European drug agency’s attempts to improve transparency stalled by legal action from two US drug companies

The European Medicines Agency (EMA) has been forced to put its move to greater transparency on hold in the light of legal advice, after it was taken to court by two US based pharmaceutical companies.

The agency is refusing requests for the release of trial data on drugs that have gone through the approval process after lawyers advised that its general policy of openness could expose it to more legal actions from other companies.

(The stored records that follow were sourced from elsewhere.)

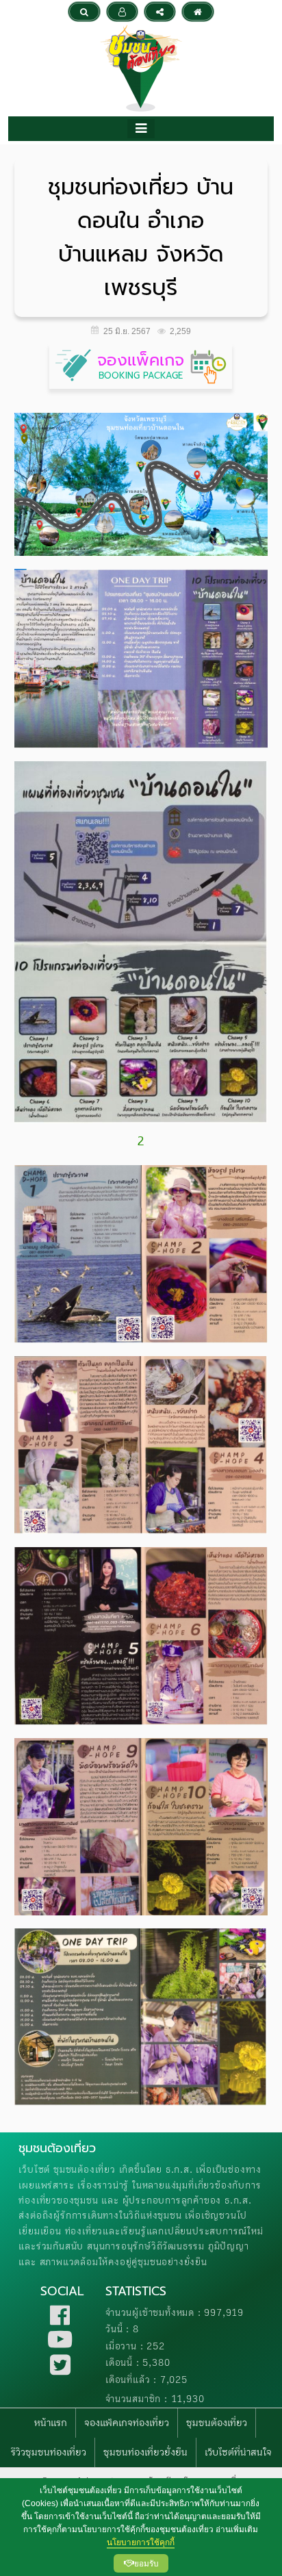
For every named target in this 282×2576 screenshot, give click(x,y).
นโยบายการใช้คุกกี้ (141, 2542)
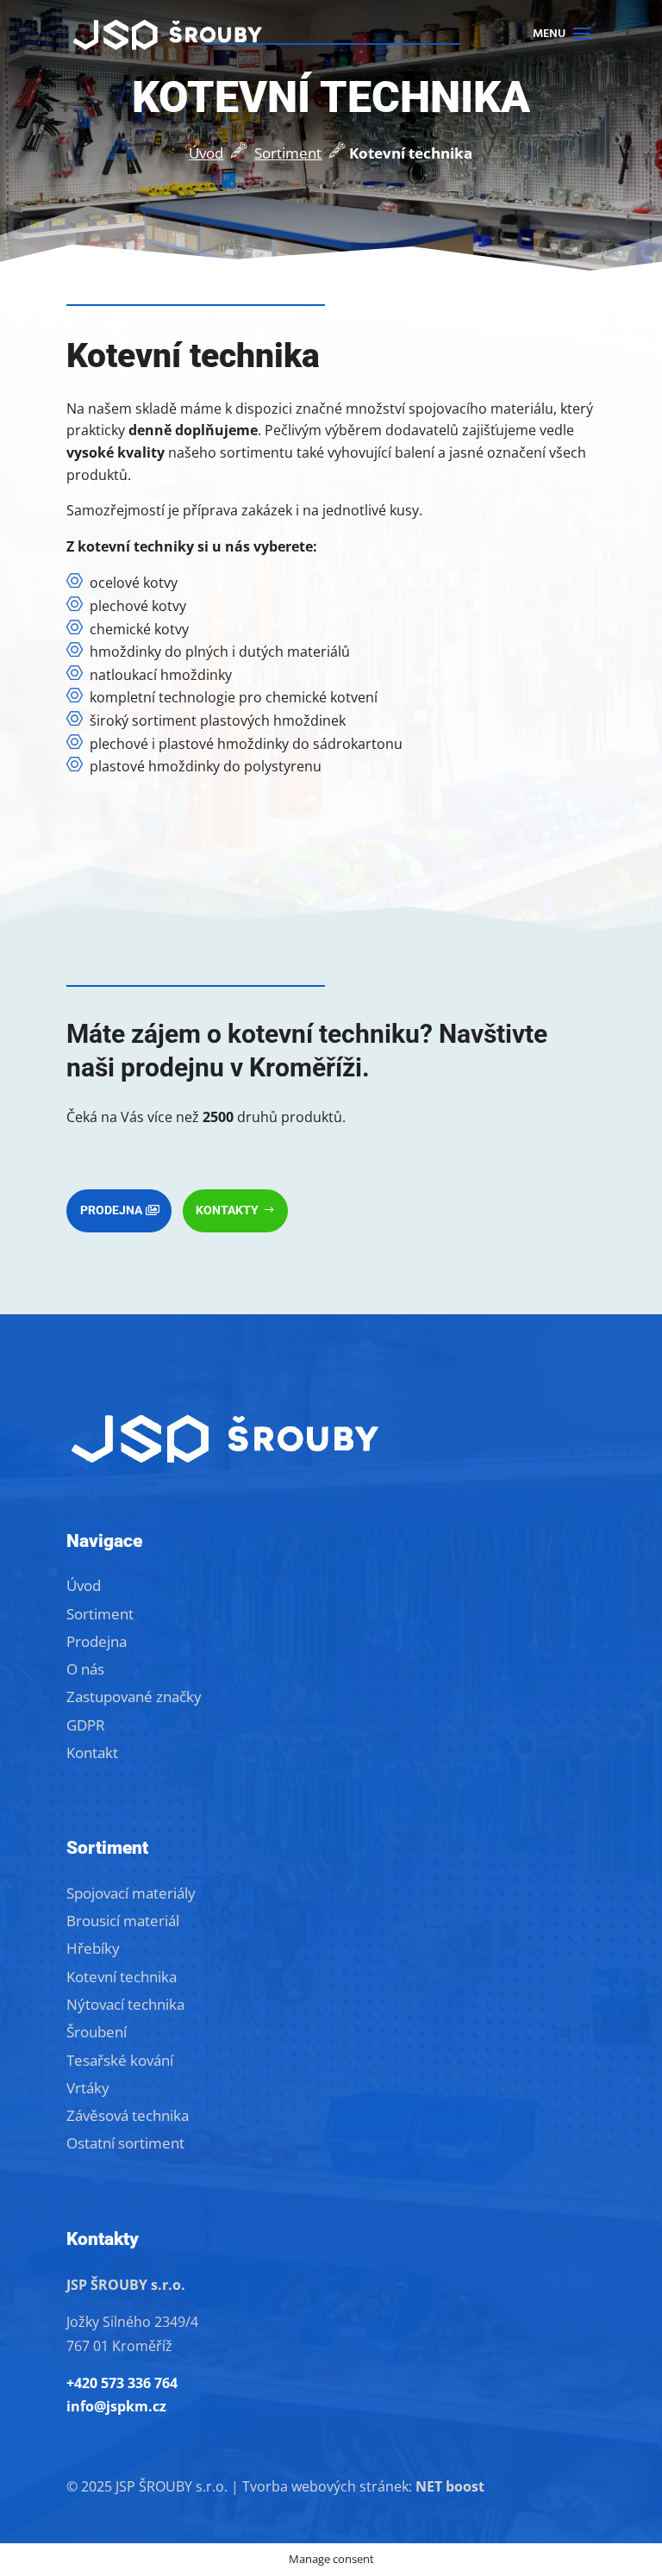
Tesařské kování (119, 2060)
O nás (85, 1669)
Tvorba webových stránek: (363, 2486)
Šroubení (96, 2032)
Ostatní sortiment (125, 2143)
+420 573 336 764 (122, 2382)
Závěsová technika (127, 2115)
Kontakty (227, 1210)
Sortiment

The advice follows an interim injunction in April from the general court of the European Union, ordering the agency not to release clinical study reports on products from two US drug companies, AbbVie and InterMune, pending a hearing that is unlikely to take place before 2014.1 The companies sought the injunction to prevent the EMA releasing “commercially sensitive” information in response to freedom of information requests.2

The London based agency, which had hoped by next year to publish all data on drugs submitted for approval once they had completed the process, initially indicated that it would continue to release information on a case by case basis.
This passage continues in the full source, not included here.